_Your assignment:_ Exclude the images and transcribe the entries below precisely.

[Pixel coordinate grounding data]
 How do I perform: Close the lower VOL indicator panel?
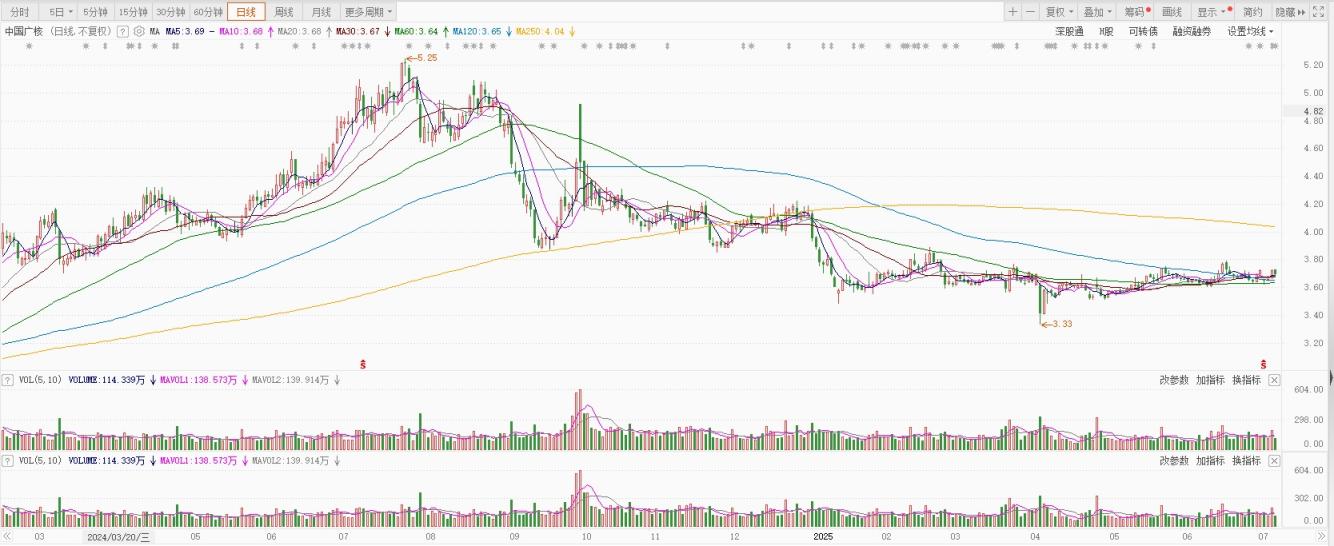click(1274, 461)
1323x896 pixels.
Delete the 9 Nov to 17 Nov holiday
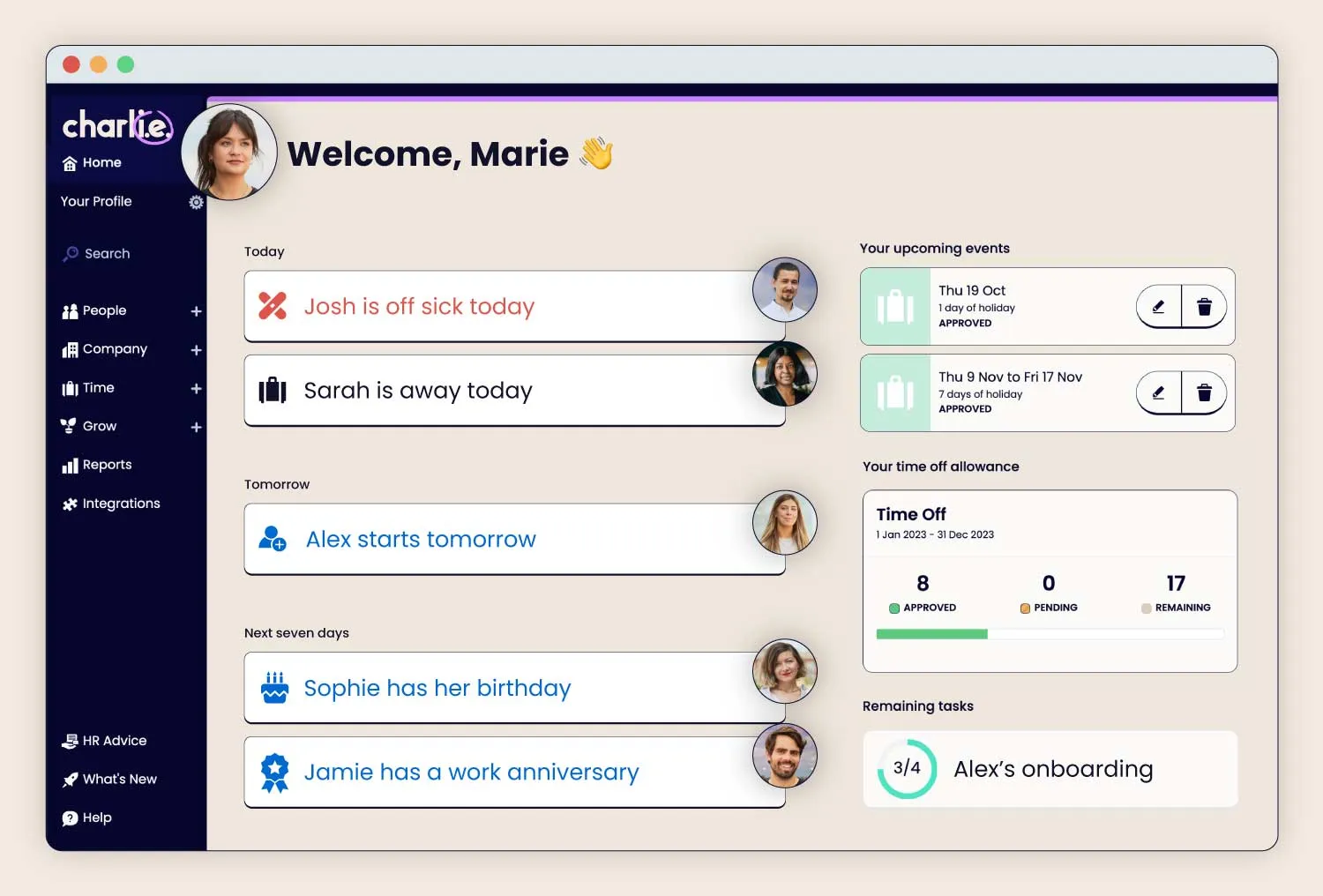pos(1204,393)
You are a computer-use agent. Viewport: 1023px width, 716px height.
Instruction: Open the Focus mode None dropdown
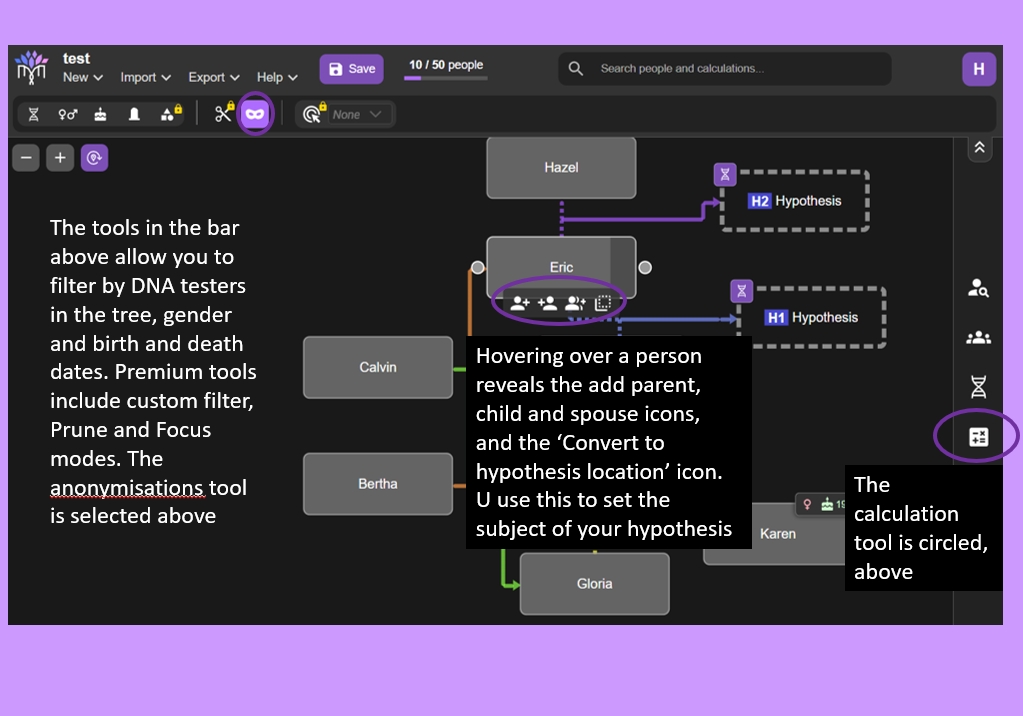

_Solution to this exercise:_
 How do I perform: Close the lower VOL indicator panel?
click(1274, 461)
1323x896 pixels.
Delete the 9 Nov to 17 Nov holiday
pos(1204,393)
You are a computer-use agent. Viewport: 1023px width, 716px height.
Instruction: Open the Focus mode None dropdown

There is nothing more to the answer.